• [WHAT IS ASKED]: Rewrite the records from the line containing "You are a computer-use" through the line containing "tap(241, 205)", replacing "Switch to" with "Open" and keeping everything else the same. Omit the pictures from your answer.

• [STORED ROWS]:
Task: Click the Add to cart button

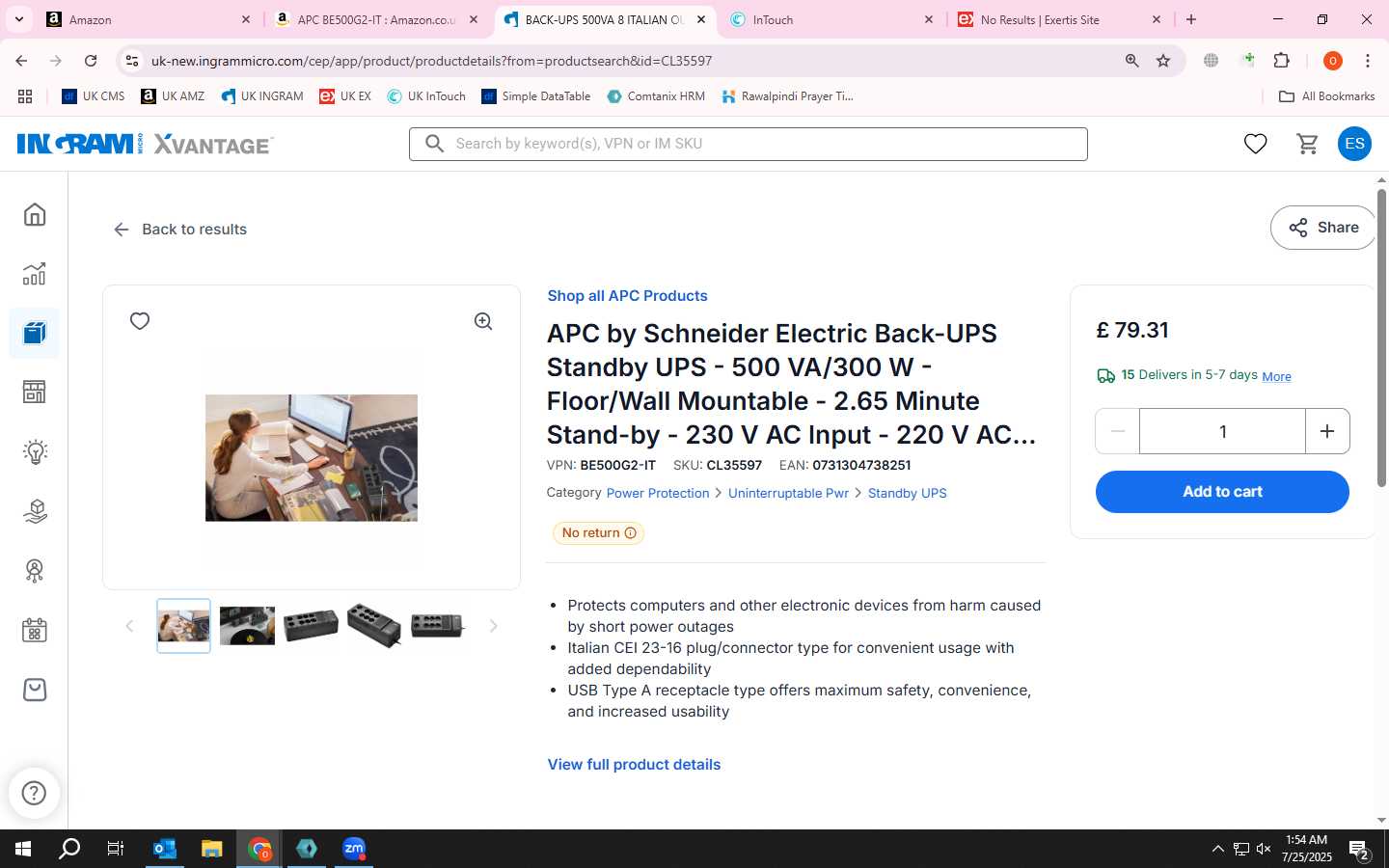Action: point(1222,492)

--

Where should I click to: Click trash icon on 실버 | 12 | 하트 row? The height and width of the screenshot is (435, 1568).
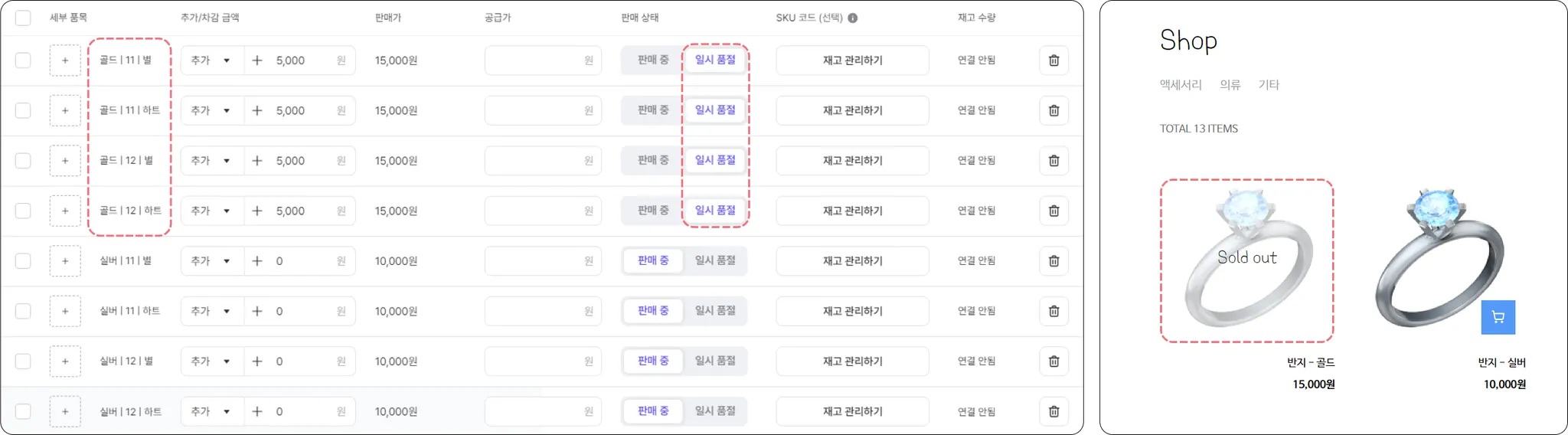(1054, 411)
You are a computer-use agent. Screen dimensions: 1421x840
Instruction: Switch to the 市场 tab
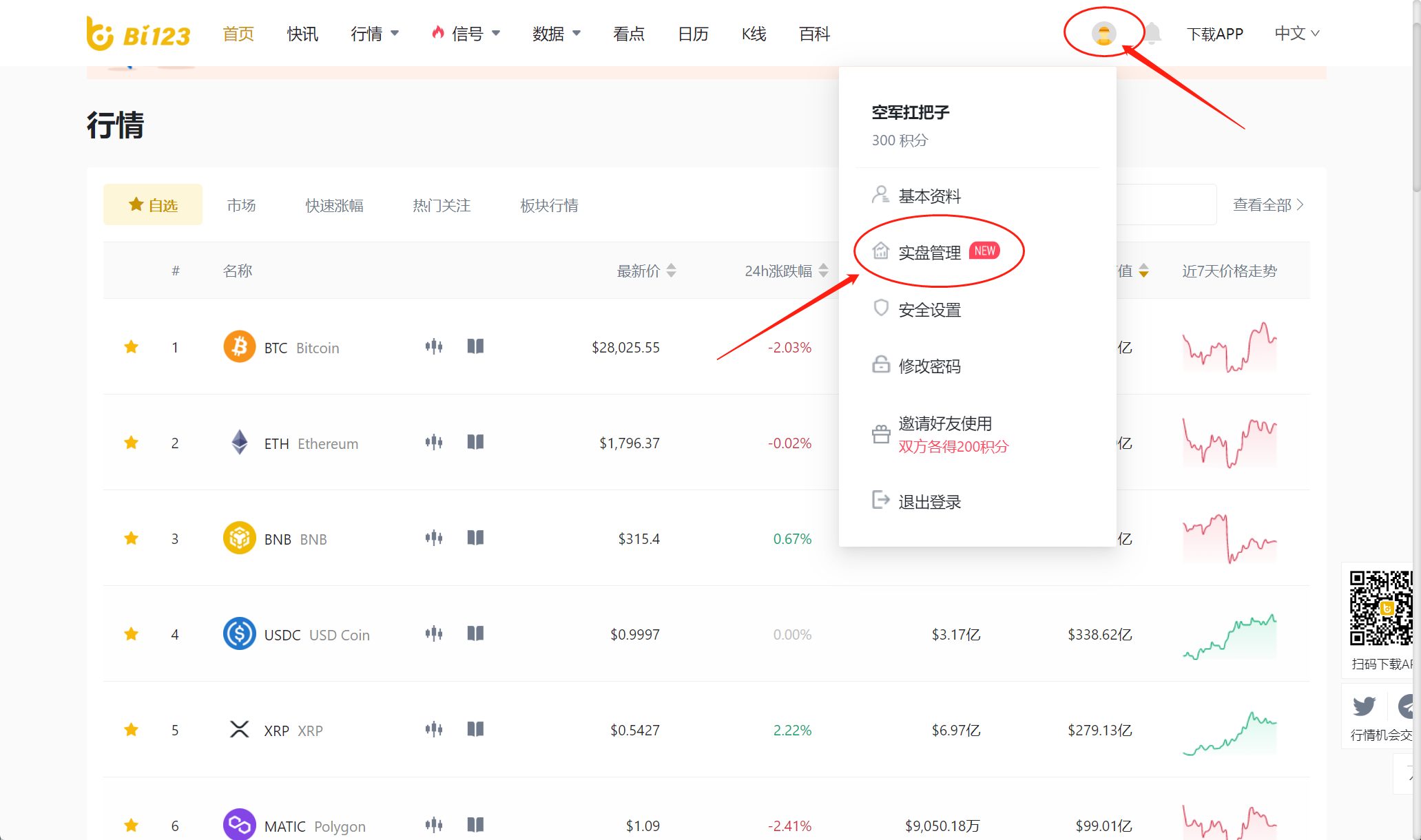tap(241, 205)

• [SOLUTION TO THIS PROBLEM]:
You are a computer-use agent. Screen dimensions: 1421x840
Instruction: Open the 市场 tab
tap(241, 205)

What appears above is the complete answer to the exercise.